There are a lot of mechanisms of death in penetrating trauma that do not involve penetrating or perforating injuries of the upper CNS or hypovolemia due to blood loss. And there are non-lethal mechanisms of injury that may take an assailant out of the fight quickly or temporarily. Some of these are immediate and some are rapid.
A few examples: Gunshot wounds to the head that do not penetrate the skull will often cause unconsciousness. It is possible for penetrating trauma to cause upper airway obstruction either directly due to deformity of the trachea or larynx, or by flooding the airway with blood. Most individuals with upper airway obstruction will stop the fight immediately (remember the soldier who got shot in the neck in "Saving Private Ryan"?). Penetrating injuries of the chest can cause pericardial (cardiac) tamponade or tension pneumothorax in the absence of physiologically significant blood loss. With pericardial tamponade loss of less than 100 cc of blood into the pericardial sac can effectively disrupt cardiac function. With tension pneumothorax entry of air into the pleural space (chest cavity) either due to leak from perforated lung tissue, or a sucking chest wound, compresses and kinks the vena cava interrupting the return of blood to the heart. It is even possible in rare instances for non-perforating injuries of the chest to cause immediate cessation of normal cardiac electrical activity and sudden cardiac death (commotio cordis).
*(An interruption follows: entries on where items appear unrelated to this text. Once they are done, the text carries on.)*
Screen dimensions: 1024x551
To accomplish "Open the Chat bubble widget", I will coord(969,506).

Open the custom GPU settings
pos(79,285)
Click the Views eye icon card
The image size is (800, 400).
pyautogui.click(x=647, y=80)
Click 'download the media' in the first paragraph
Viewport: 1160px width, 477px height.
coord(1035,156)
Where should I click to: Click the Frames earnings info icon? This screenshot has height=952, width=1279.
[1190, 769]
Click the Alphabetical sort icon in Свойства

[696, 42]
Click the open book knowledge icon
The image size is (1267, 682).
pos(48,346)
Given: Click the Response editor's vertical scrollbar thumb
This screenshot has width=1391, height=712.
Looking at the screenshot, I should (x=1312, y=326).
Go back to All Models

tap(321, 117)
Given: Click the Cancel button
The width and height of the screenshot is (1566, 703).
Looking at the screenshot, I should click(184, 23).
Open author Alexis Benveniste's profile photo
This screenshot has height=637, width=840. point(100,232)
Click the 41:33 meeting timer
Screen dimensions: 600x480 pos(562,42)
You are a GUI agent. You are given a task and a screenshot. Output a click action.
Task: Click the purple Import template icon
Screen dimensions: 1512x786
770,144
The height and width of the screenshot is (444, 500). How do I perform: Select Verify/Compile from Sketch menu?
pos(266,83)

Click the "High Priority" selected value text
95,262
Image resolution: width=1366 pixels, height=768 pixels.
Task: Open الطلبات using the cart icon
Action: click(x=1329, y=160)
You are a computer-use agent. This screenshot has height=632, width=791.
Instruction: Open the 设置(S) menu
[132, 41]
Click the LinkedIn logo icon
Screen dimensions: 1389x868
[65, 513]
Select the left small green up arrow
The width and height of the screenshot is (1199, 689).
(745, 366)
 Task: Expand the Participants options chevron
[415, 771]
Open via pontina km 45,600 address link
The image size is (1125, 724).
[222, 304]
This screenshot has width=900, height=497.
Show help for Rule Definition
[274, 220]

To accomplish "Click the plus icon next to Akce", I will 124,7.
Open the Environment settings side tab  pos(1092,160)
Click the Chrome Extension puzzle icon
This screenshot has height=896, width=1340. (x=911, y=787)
Other non-fatal mechanisms of injury that can immediately incapacitate an attacker include injury of major nerve trunks or branches going to the dominant upper extremity, wounds that fracture bones of the dominant upper extremity, or wounds that fracture weight bearing bones and joints of the lower extremity. A facial wound that effectively blinds the attacker will quickly take them out of the fight. And there are superficial arteries outside of the chest or abdomen that can be disrupted causing rapid and massive external bleeding such as the femoral, popliteal, and carotid.
None of these mechanisms of injury can be predicted or guaranteed, and not all are immediate. But it isn't always about hitting the CNS or blood loss.